§ Your goal
Would you mind restating all of the records word for word, skipping the pictures?

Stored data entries
- - -

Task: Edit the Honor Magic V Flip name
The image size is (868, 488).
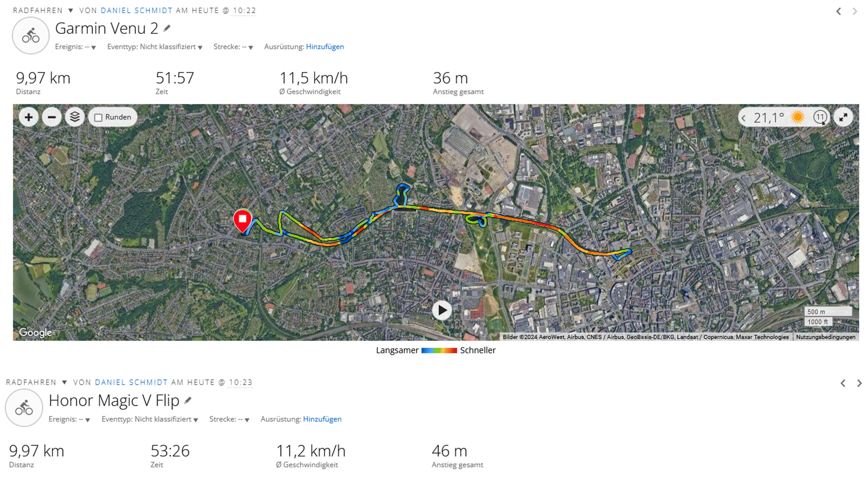Action: 188,400
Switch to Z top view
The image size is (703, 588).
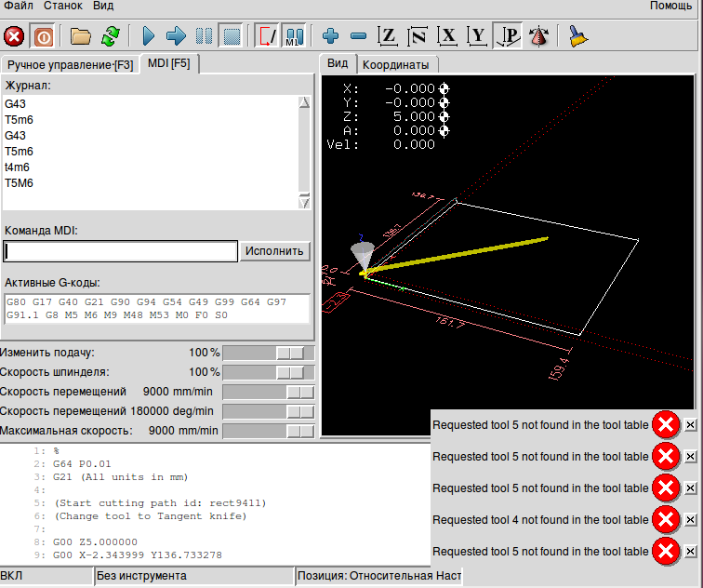pyautogui.click(x=388, y=36)
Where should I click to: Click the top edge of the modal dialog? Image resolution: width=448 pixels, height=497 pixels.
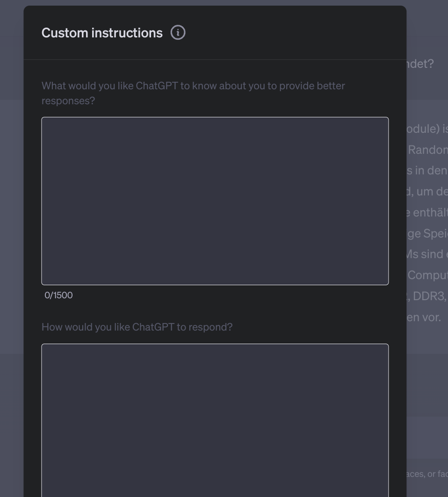(x=215, y=6)

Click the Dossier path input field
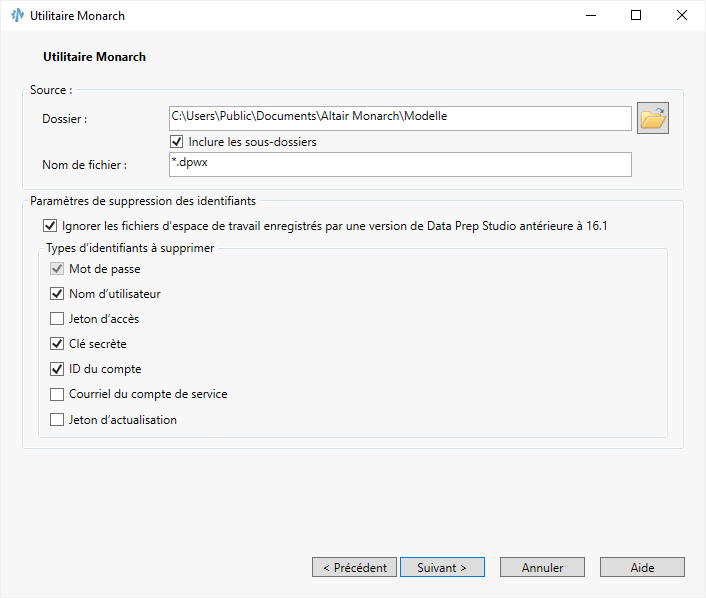coord(400,118)
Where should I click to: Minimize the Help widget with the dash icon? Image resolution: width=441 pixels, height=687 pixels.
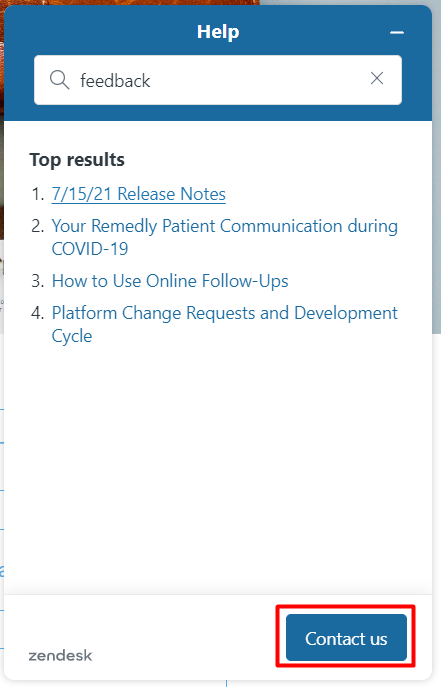[x=397, y=32]
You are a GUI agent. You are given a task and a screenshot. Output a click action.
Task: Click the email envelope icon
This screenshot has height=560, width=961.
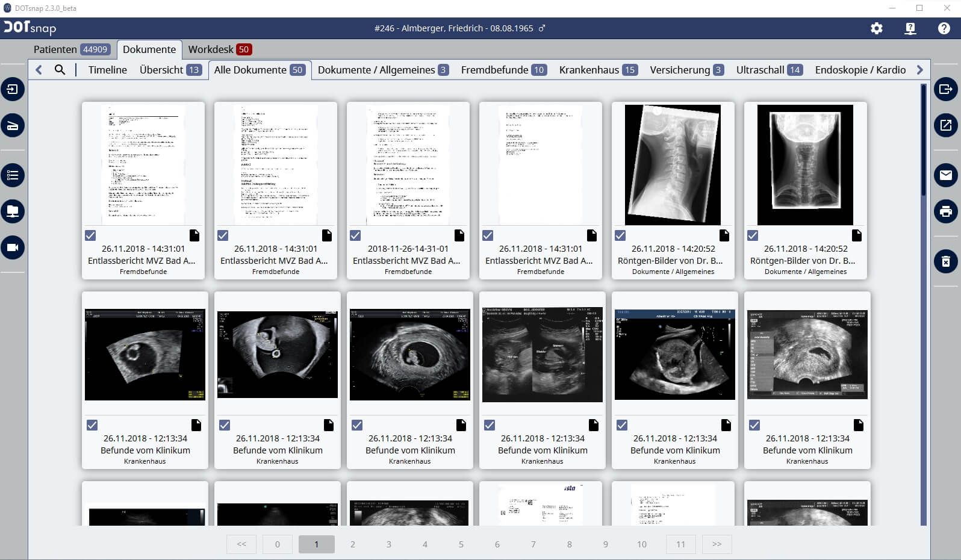[945, 175]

- - -

§ Response area
Task: Edit the Honor Magic V Flip name
The image size is (868, 488).
Action: 188,400
Switch to Z top view
The image size is (703, 588).
pyautogui.click(x=388, y=36)
Where should I click to: Click the top edge of the modal dialog? Image resolution: width=448 pixels, height=497 pixels.
(x=215, y=6)

Click the Dossier path input field
coord(400,118)
Where should I click to: Minimize the Help widget with the dash icon? Image resolution: width=441 pixels, height=687 pixels.
[x=397, y=32]
You are a GUI agent. You are given a task and a screenshot. Output a click action.
Task: Click the email envelope icon
This screenshot has height=560, width=961.
[945, 175]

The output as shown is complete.